Saturday, February 16, 2013
Room 302 (Hynes Convention Center)
Bisphenol A (BPA) is an important industrial chemical used as the monomer for polycarbonate plastic and in epoxy resins for food can liners. The reliance on experimental animal toxicity data to determine the public health consequences of human exposure to BPA underscores the importance of validating internal dosimetry in animal models. The unique susceptibility of developing fetuses and infants to environmental chemicals is well-recognized to arise from both the potential to interfere with normal developmental programming and immature metabolic detoxication leading to elevated internal exposures.
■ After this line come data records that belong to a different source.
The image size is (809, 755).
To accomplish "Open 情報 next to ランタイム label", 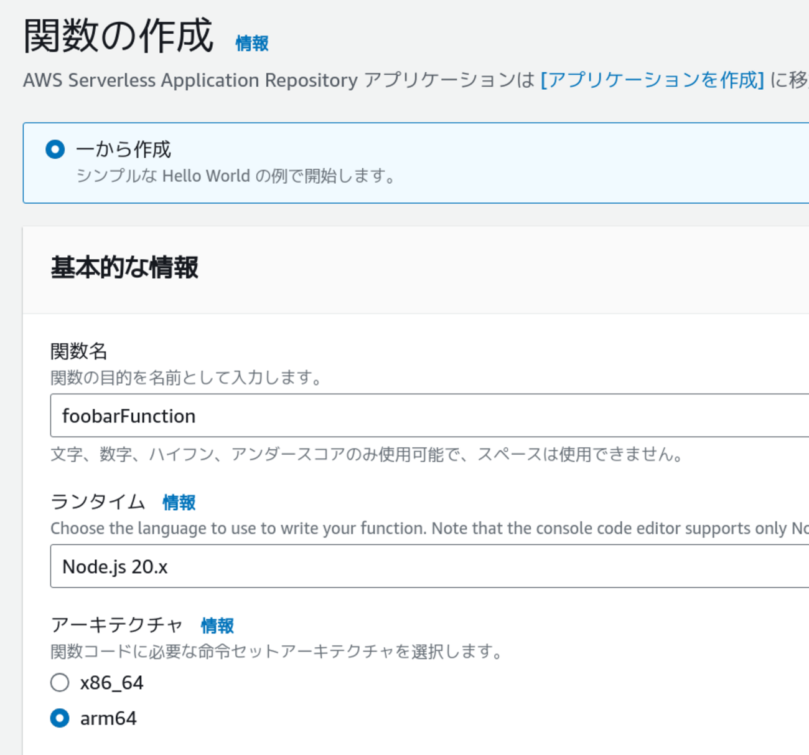I will (179, 502).
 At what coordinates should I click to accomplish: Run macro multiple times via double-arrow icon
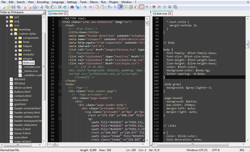[x=170, y=7]
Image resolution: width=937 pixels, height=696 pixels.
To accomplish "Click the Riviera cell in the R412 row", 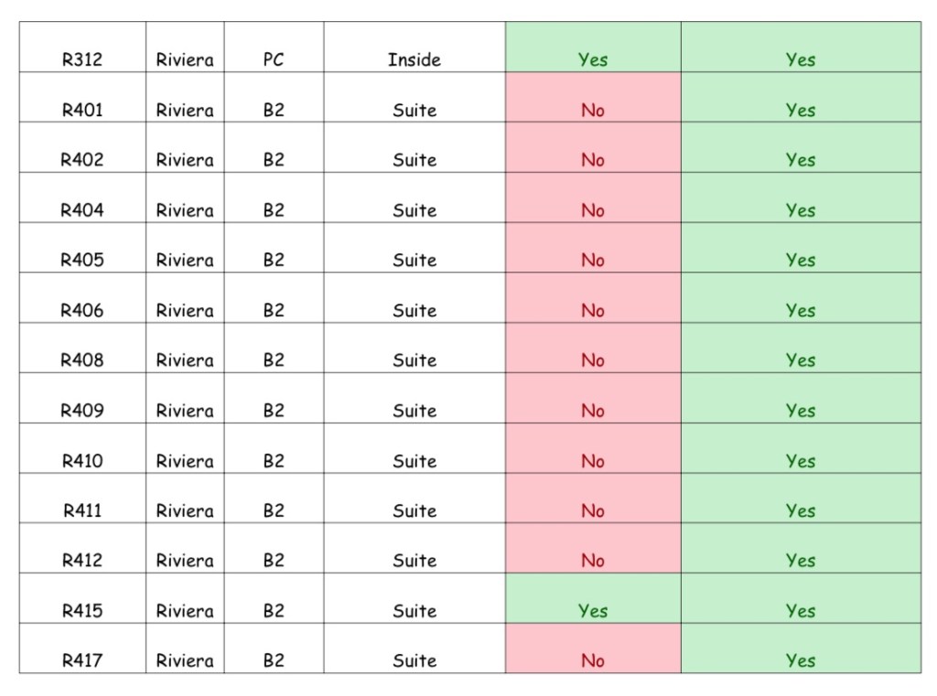I will (185, 561).
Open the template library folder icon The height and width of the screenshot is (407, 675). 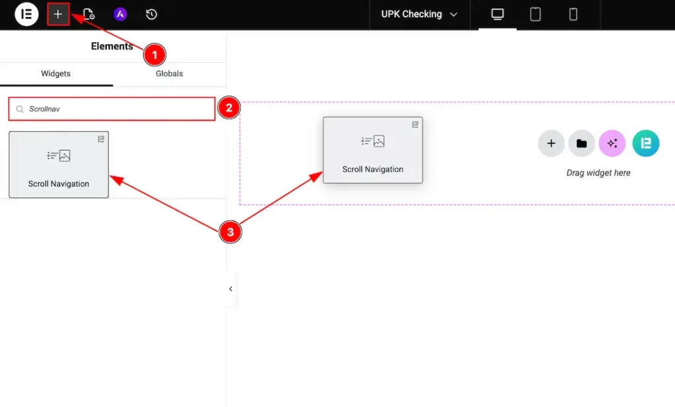pos(581,143)
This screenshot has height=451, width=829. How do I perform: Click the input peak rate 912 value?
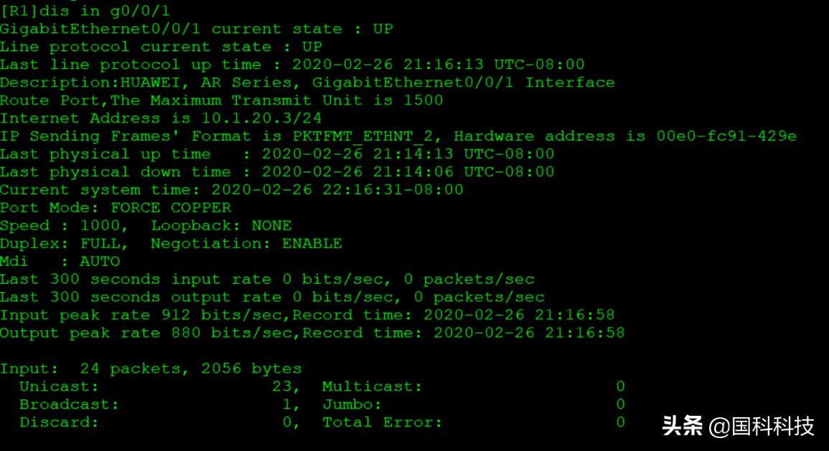coord(175,315)
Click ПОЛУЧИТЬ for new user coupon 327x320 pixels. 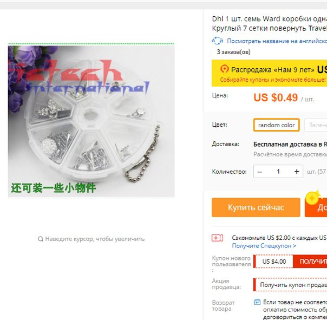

Indeed, much of the concern surrounding BPA is based on putative effects in developing animals. Here we report the age-related differences (i.e., adult vs. neonatal) in pharmacokinetics of orally and parenterally administered BPA in Sprague-Dawley rats, rhesus monkeys, CD-1 mice, and distribution of unconjugated (bioactive) and conjugated (inactive) BPA into rat fetuses of different gestational ages and late-term fetal rhesus monkeys. In adult animal models, similar serum BPA concentration-time profiles are observed for rodents and monkeys and oral clearance values scale allometrically with the corresponding predicted human value. Low oral bioavailability (ca. 1%) of unconjugated BPA is consistently observed across adult rodent and primate species resulting from extensive presystemic Phase II conjugation in the GI tract and liver. Neonatal rodents are characterized by immature Phase II metabolic capacity for BPA, which leads to substantially higher internal exposures than in the corresponding adults from oral BPA. To the contrary, newborn monkeys have adequate Phase II capacity for BPA and internal exposures to unconjugated BPA are similar to adults. While placental transfer of BPA is observed in rats and monkeys, fetal levels of unconjugated BPA are similar to maternal tissues and do not accumulate. In addition to maternal metabolism, placental and fetal Phase II metabolism serves to decrease fetal exposures. The ultimate utility for these data is a physiologically based pharmacokinetic model to reduce the uncertainty in risk assessments through comparisons of levels of bioactive BPA in any plausible target tissue between appropriate animal models and human fetuses, infants, or adults related to exposures through food, medical devices, and other environmental sources.